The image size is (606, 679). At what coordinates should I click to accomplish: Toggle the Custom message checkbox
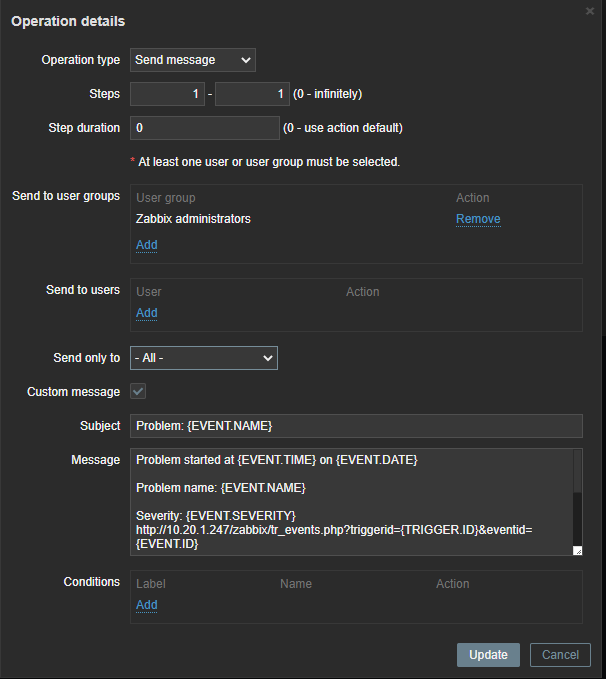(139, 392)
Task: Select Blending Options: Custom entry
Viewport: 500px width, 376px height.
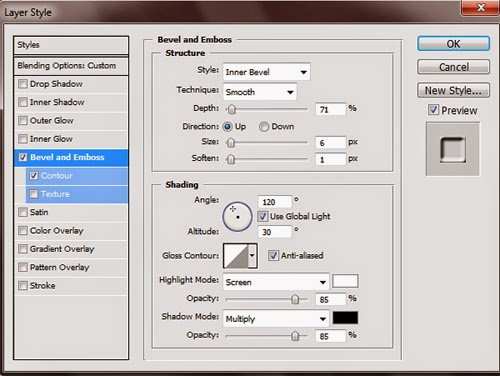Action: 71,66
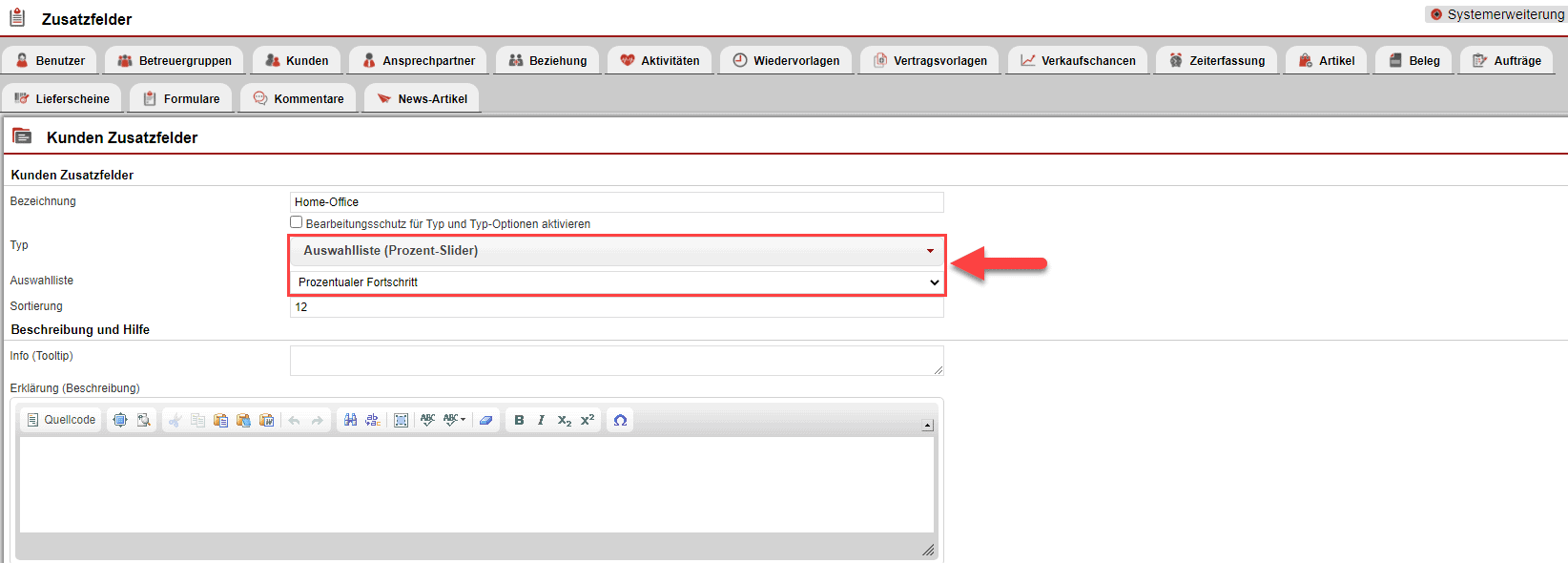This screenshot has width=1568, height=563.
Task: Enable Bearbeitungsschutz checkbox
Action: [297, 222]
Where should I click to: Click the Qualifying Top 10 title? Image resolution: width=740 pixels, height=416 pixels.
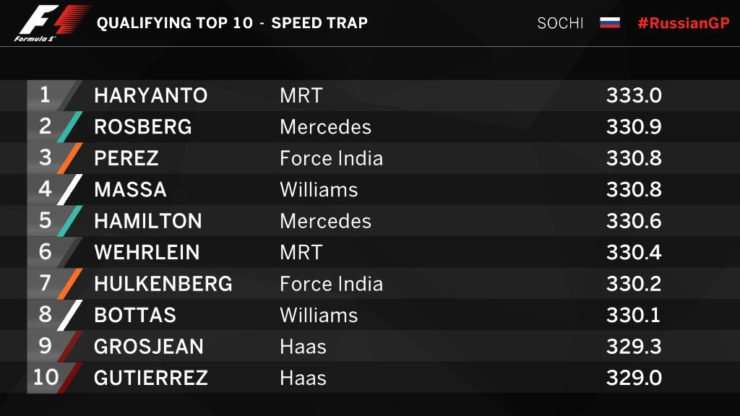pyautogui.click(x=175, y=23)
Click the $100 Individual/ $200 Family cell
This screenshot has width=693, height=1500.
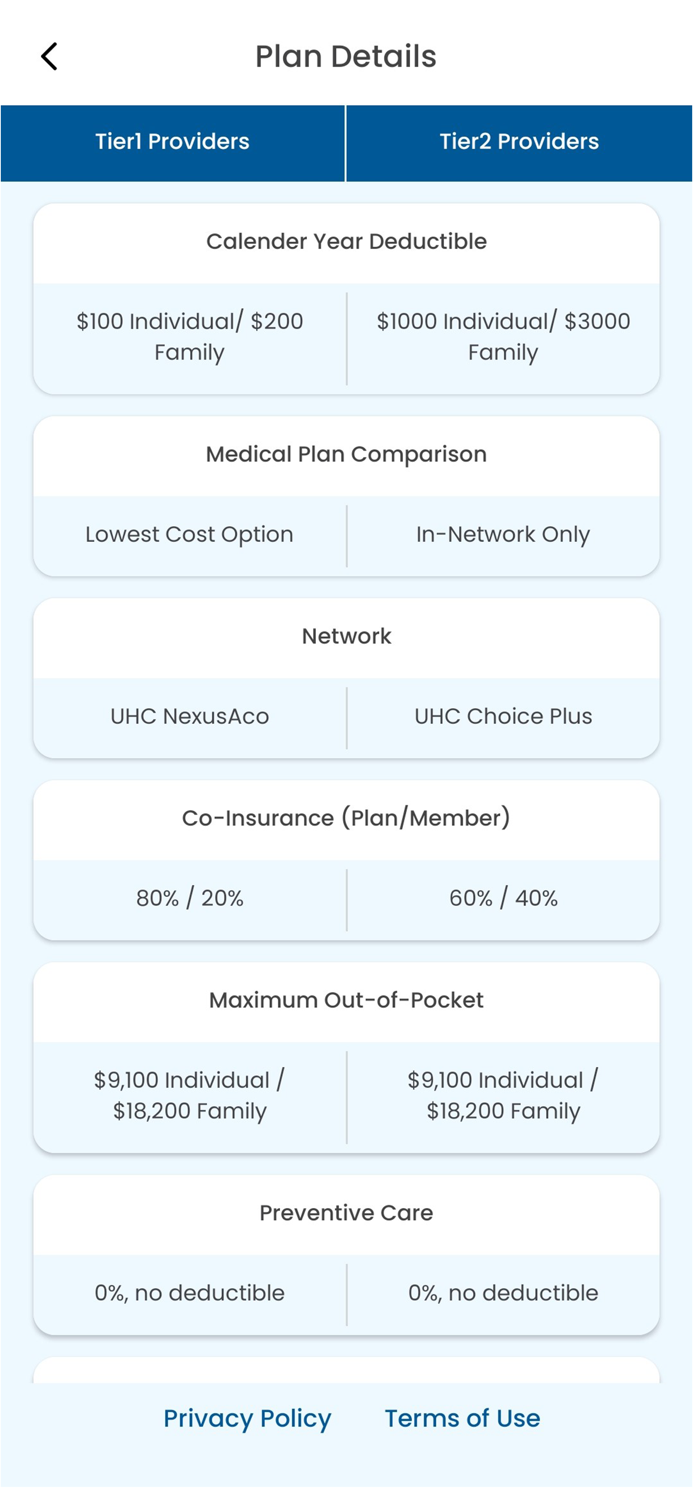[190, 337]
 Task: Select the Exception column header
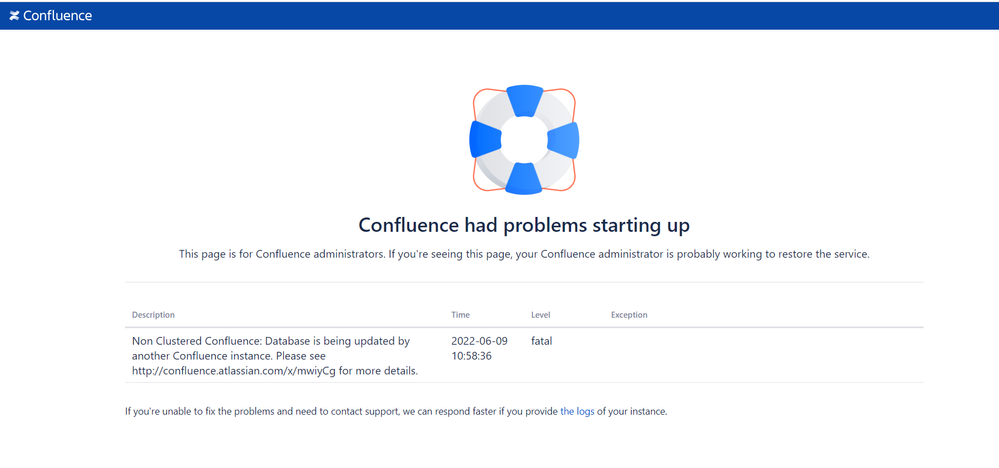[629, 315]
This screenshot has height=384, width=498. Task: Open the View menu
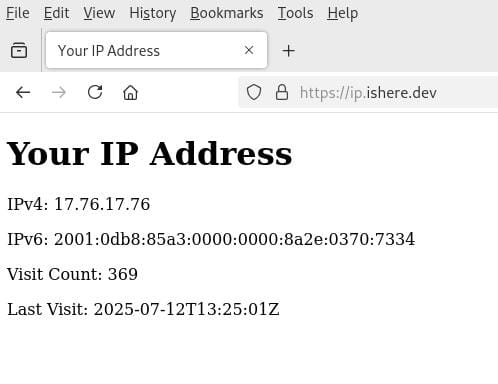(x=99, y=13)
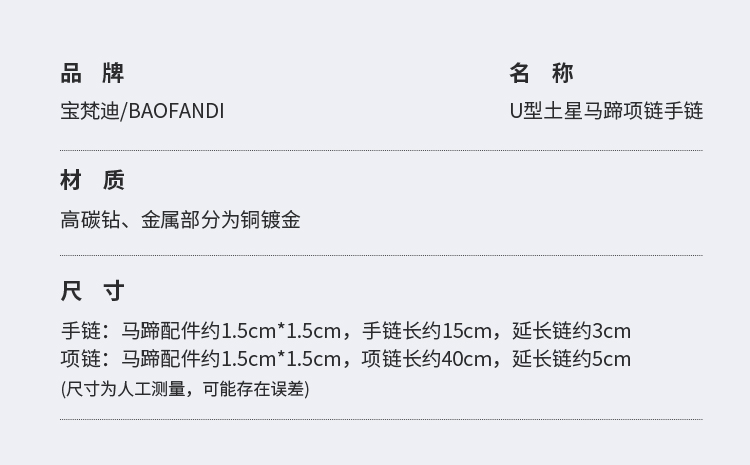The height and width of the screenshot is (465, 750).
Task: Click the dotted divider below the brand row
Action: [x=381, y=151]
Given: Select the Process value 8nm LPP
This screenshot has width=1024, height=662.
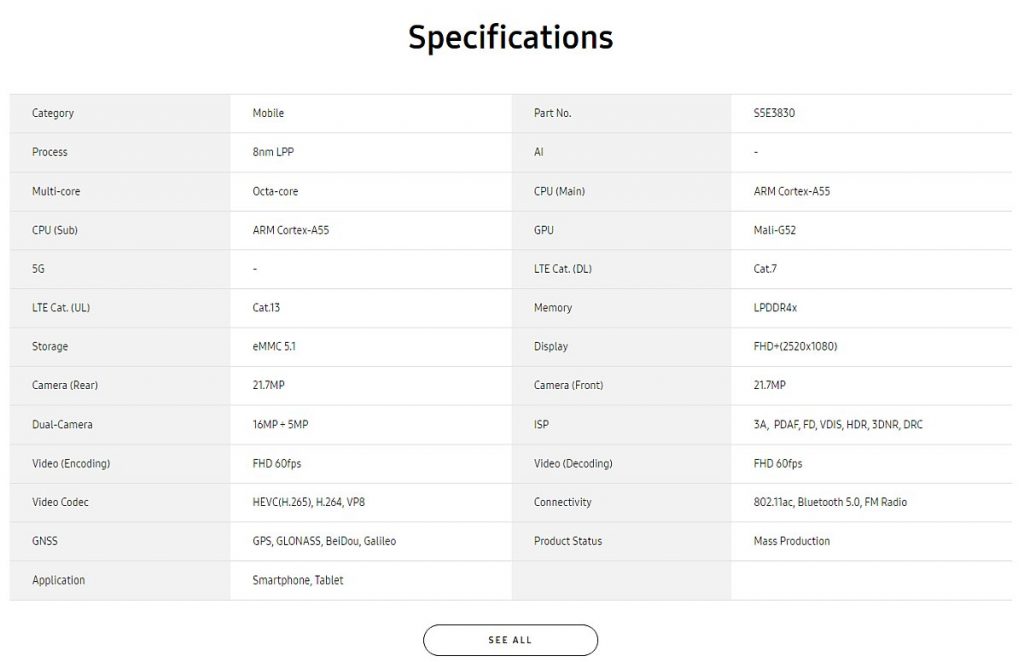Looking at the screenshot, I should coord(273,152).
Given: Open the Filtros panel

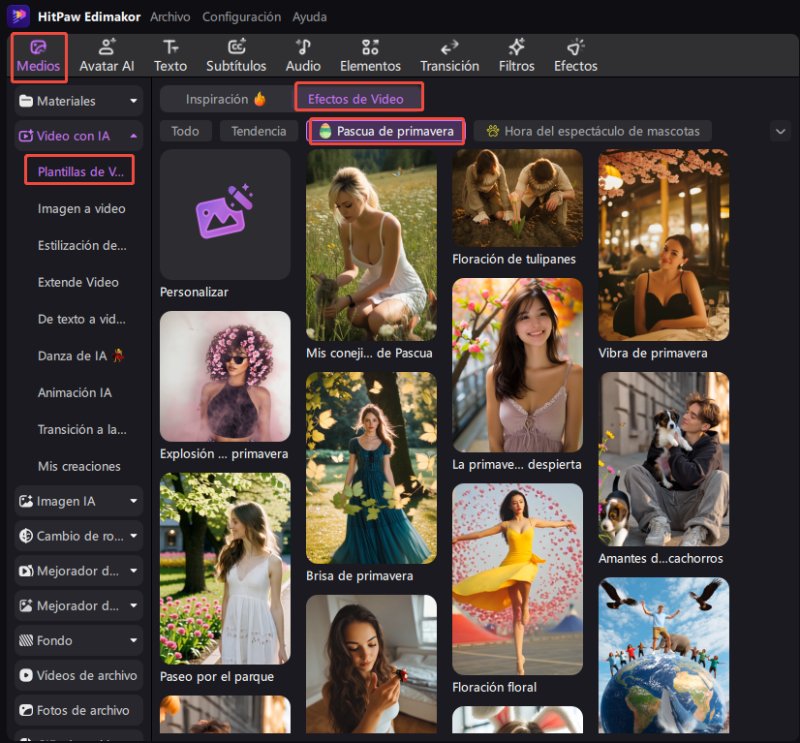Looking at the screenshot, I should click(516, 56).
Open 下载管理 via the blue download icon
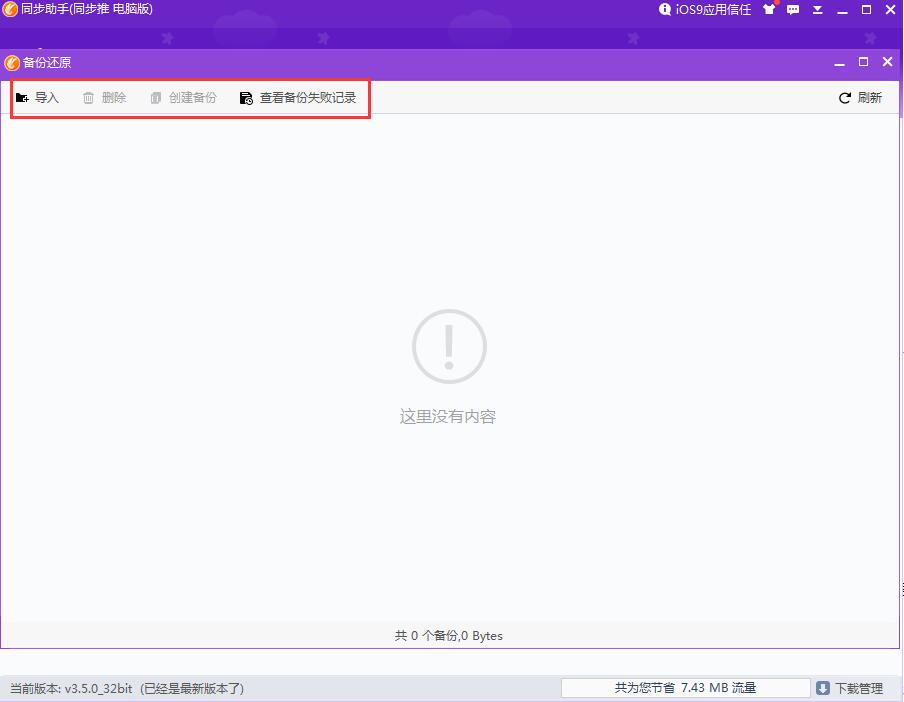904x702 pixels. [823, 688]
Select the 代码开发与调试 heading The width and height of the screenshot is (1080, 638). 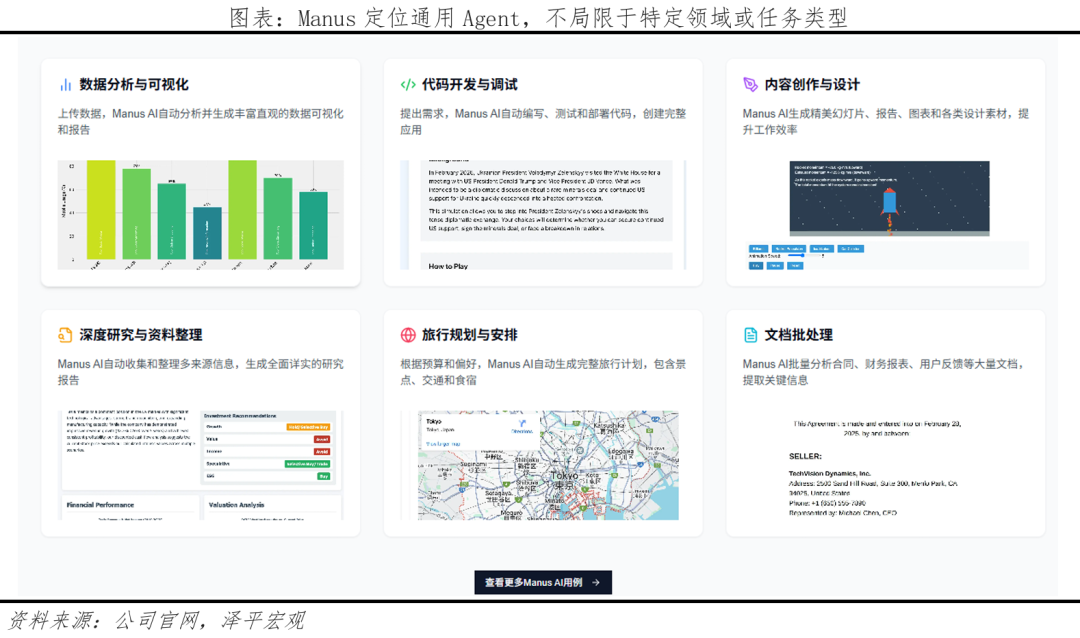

■ **ABOUT THIS TASK**
Your copy should begin at the line containing "Given: Select the Process value 8nm LPP" and end at the last line of the data above, matching each line exactly and holding no pictures.

■ **OUTPUT FOR THIS EXERCISE**
Given: Select the Process value 8nm LPP
This screenshot has width=1024, height=662.
Looking at the screenshot, I should coord(273,152).
Given: Open the Filtros panel

Looking at the screenshot, I should click(516, 56).
Open 下载管理 via the blue download icon
904x702 pixels. [823, 688]
Select the 代码开发与调试 heading The width and height of the screenshot is (1080, 638). 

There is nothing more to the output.